YOUR OBJECTIVE → Put every line of the material below into a numbered list, skipping any blank lines and omitting the pictures.

THE DATA →
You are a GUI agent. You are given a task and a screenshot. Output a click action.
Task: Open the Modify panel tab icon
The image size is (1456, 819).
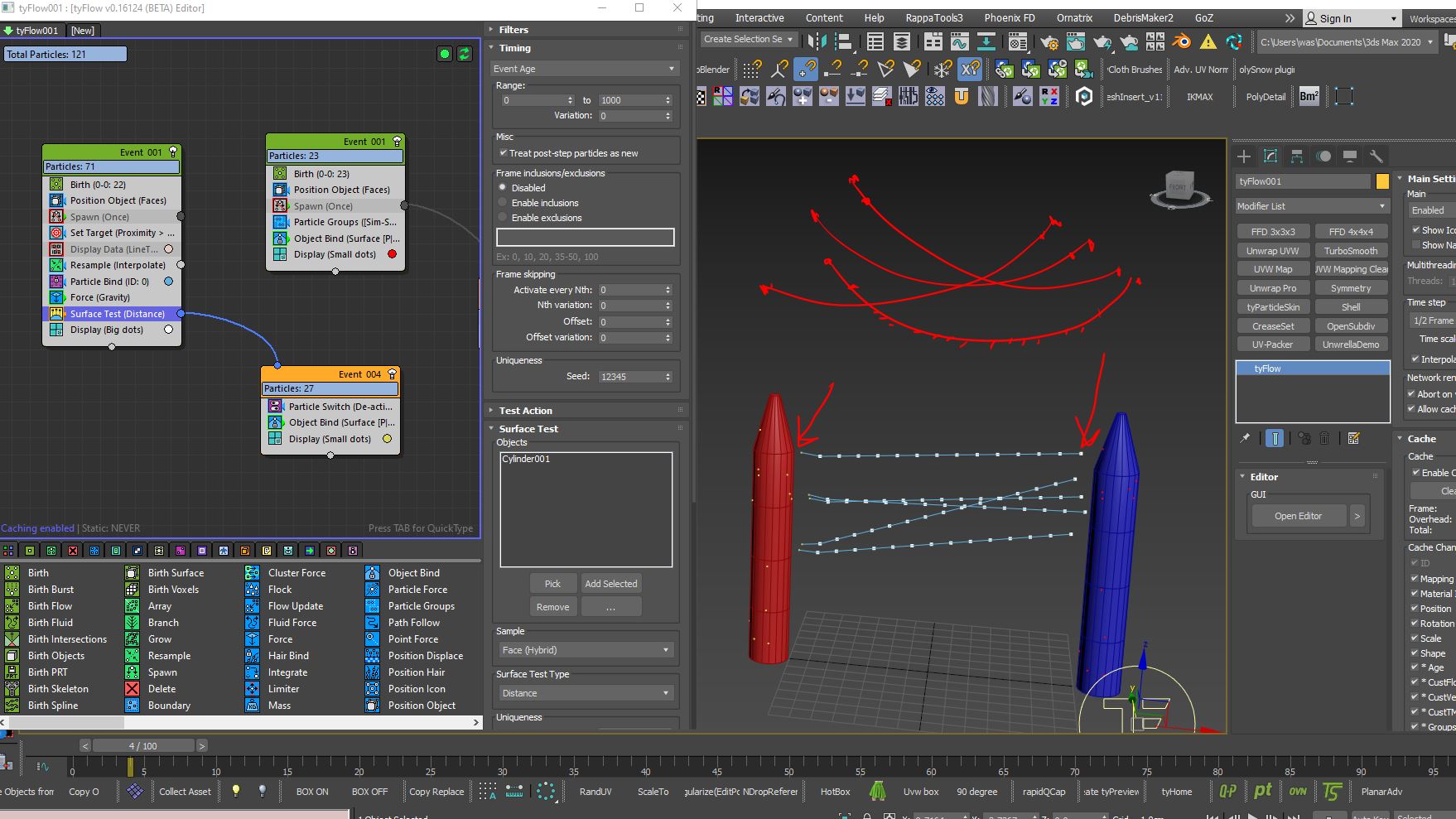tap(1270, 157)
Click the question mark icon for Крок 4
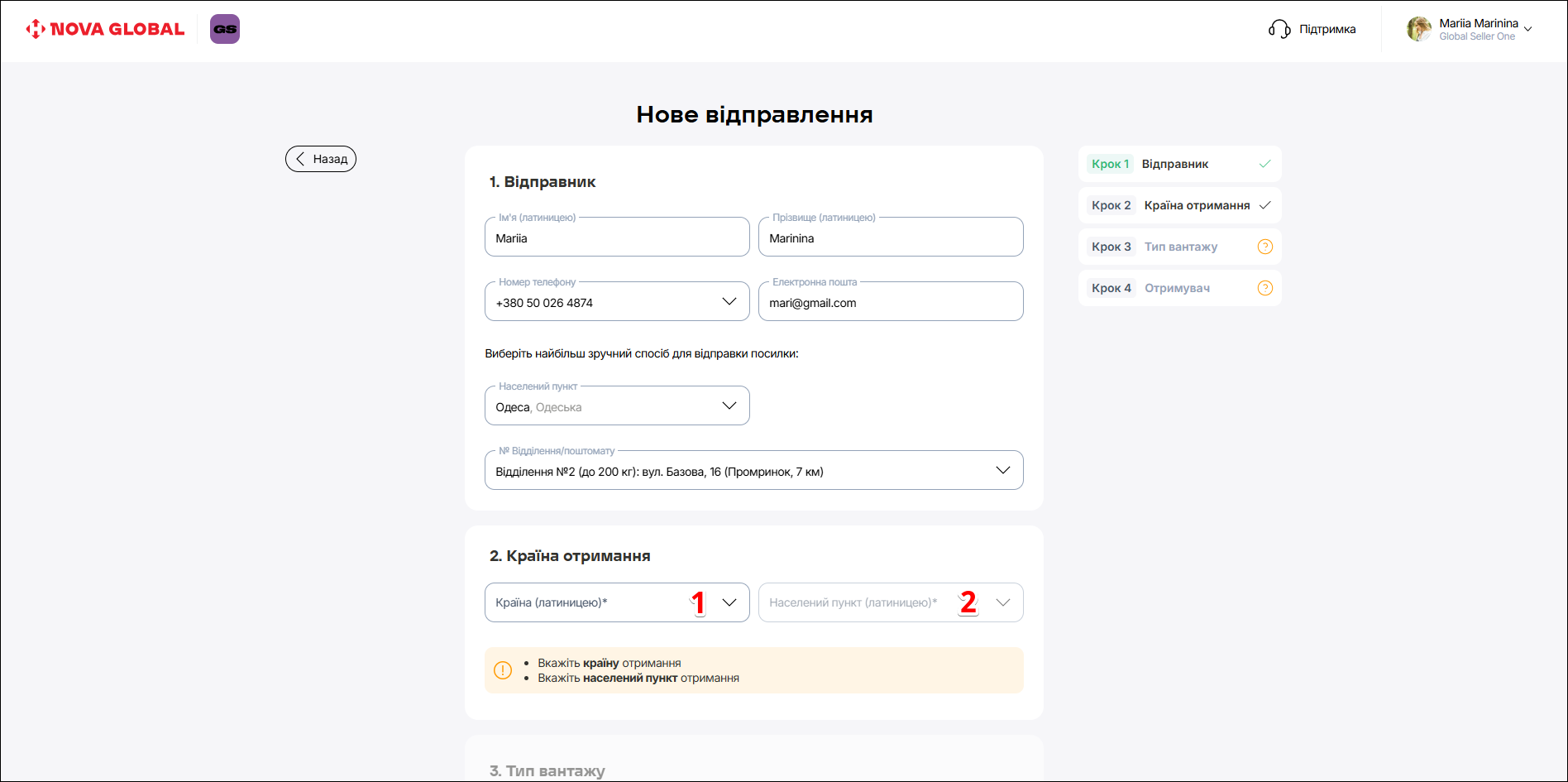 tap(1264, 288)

TASK RESPONSE →
1. You are a GUI agent. You are given a task and a screenshot. Output a click action.
2. Task: Open the Modify panel tab icon
3. The image size is (1456, 819).
4. tap(1270, 157)
5. Click the question mark icon for Крок 4
6.  tap(1264, 288)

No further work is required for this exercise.